**EXERCISE INSTRUCTIONS**
Retype every entry exactly, down to the last character.

= Beginning of Section =

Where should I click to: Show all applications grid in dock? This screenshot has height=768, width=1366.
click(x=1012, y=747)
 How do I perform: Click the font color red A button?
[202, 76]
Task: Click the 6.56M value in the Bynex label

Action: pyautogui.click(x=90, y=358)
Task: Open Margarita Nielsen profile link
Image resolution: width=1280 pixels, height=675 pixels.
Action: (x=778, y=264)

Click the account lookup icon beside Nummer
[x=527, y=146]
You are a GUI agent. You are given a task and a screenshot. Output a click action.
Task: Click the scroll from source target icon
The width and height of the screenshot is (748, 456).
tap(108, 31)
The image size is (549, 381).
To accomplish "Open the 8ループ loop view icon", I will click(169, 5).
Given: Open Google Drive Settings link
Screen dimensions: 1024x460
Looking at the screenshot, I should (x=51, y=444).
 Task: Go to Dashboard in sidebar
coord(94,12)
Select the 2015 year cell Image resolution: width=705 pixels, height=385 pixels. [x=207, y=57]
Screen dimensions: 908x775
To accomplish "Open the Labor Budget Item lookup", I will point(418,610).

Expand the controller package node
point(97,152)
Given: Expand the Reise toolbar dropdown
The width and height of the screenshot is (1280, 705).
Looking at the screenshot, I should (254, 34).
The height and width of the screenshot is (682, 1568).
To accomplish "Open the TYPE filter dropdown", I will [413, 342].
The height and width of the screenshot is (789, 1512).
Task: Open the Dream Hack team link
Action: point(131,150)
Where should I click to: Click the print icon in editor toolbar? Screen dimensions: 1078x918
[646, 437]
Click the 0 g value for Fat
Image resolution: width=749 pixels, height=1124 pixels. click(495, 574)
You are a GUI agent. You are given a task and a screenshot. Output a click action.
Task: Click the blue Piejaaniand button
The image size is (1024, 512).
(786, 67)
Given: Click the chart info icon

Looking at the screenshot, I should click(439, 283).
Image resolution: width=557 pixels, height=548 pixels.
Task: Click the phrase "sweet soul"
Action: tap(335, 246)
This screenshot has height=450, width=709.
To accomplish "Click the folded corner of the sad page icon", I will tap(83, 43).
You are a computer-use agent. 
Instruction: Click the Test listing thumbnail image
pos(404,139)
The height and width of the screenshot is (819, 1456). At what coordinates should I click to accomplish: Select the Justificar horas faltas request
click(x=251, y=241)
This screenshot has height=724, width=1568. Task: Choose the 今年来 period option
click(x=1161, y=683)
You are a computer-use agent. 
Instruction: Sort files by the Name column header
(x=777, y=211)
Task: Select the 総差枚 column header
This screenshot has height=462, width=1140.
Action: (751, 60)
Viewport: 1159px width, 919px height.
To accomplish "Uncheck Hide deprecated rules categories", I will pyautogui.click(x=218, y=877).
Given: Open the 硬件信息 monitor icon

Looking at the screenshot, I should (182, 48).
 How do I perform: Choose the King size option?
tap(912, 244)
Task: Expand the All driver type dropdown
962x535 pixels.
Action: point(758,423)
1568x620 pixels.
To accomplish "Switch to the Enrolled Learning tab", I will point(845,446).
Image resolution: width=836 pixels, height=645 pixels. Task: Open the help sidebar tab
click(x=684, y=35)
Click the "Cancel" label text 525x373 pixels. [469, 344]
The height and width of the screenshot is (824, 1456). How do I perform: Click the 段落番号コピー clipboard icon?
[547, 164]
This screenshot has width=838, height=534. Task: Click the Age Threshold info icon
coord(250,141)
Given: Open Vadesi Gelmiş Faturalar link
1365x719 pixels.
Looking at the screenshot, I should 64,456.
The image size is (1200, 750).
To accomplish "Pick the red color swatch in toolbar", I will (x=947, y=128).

= End of Section =

**OUTPUT FOR THIS TASK**
Where should I click to: Show all applications grid in dock? This screenshot has height=768, width=1366.
click(x=1012, y=747)
 How do I perform: Click the font color red A button?
[202, 76]
Task: Click the 6.56M value in the Bynex label

Action: pyautogui.click(x=90, y=358)
Task: Open Margarita Nielsen profile link
Image resolution: width=1280 pixels, height=675 pixels.
Action: (x=778, y=264)

Click the account lookup icon beside Nummer
[x=527, y=146]
You are a GUI agent. You are given a task and a screenshot. Output a click action.
Task: Click the scroll from source target icon
The width and height of the screenshot is (748, 456).
tap(108, 31)
The image size is (549, 381).
To accomplish "Open the 8ループ loop view icon", I will click(169, 5).
Given: Open Google Drive Settings link
Screen dimensions: 1024x460
Looking at the screenshot, I should (x=51, y=444).
 Task: Go to Dashboard in sidebar
coord(94,12)
Select the 2015 year cell Image resolution: width=705 pixels, height=385 pixels. [x=207, y=57]
Screen dimensions: 908x775
To accomplish "Open the Labor Budget Item lookup", I will point(418,610).

Expand the controller package node
point(97,152)
Given: Expand the Reise toolbar dropdown
The width and height of the screenshot is (1280, 705).
Looking at the screenshot, I should (254, 34).
The height and width of the screenshot is (682, 1568).
To accomplish "Open the TYPE filter dropdown", I will [413, 342].
The height and width of the screenshot is (789, 1512).
Task: Open the Dream Hack team link
Action: point(131,150)
Where should I click to: Click the print icon in editor toolbar? Screen dimensions: 1078x918
[646, 437]
Click the 0 g value for Fat
Image resolution: width=749 pixels, height=1124 pixels. click(495, 574)
You are a GUI agent. You are given a task and a screenshot. Output a click action.
Task: Click the blue Piejaaniand button
The image size is (1024, 512).
(786, 67)
Given: Click the chart info icon

Looking at the screenshot, I should click(439, 283).
Image resolution: width=557 pixels, height=548 pixels.
Task: Click the phrase "sweet soul"
Action: tap(335, 246)
This screenshot has height=450, width=709.
To accomplish "Click the folded corner of the sad page icon", I will tap(83, 43).
You are a computer-use agent. 
Instruction: Click the Test listing thumbnail image
pos(404,139)
The height and width of the screenshot is (819, 1456). At what coordinates should I click to accomplish: Select the Justificar horas faltas request
click(x=251, y=241)
This screenshot has height=724, width=1568. Task: Choose the 今年来 period option
click(x=1161, y=683)
You are a computer-use agent. 
Instruction: Sort files by the Name column header
(x=777, y=211)
Task: Select the 総差枚 column header
This screenshot has height=462, width=1140.
Action: (751, 60)
Viewport: 1159px width, 919px height.
To accomplish "Uncheck Hide deprecated rules categories", I will pyautogui.click(x=218, y=877).
Given: Open the 硬件信息 monitor icon

Looking at the screenshot, I should (182, 48).
 How do I perform: Choose the King size option?
tap(912, 244)
Task: Expand the All driver type dropdown
962x535 pixels.
Action: point(758,423)
1568x620 pixels.
To accomplish "Switch to the Enrolled Learning tab", I will point(845,446).
Image resolution: width=836 pixels, height=645 pixels. Task: Open the help sidebar tab
click(x=684, y=35)
Click the "Cancel" label text 525x373 pixels. [469, 344]
The height and width of the screenshot is (824, 1456). How do I perform: Click the 段落番号コピー clipboard icon?
[547, 164]
This screenshot has width=838, height=534. Task: Click the Age Threshold info icon
coord(250,141)
Given: Open Vadesi Gelmiş Faturalar link
1365x719 pixels.
Looking at the screenshot, I should 64,456.
The image size is (1200, 750).
To accomplish "Pick the red color swatch in toolbar", I will (x=947, y=128).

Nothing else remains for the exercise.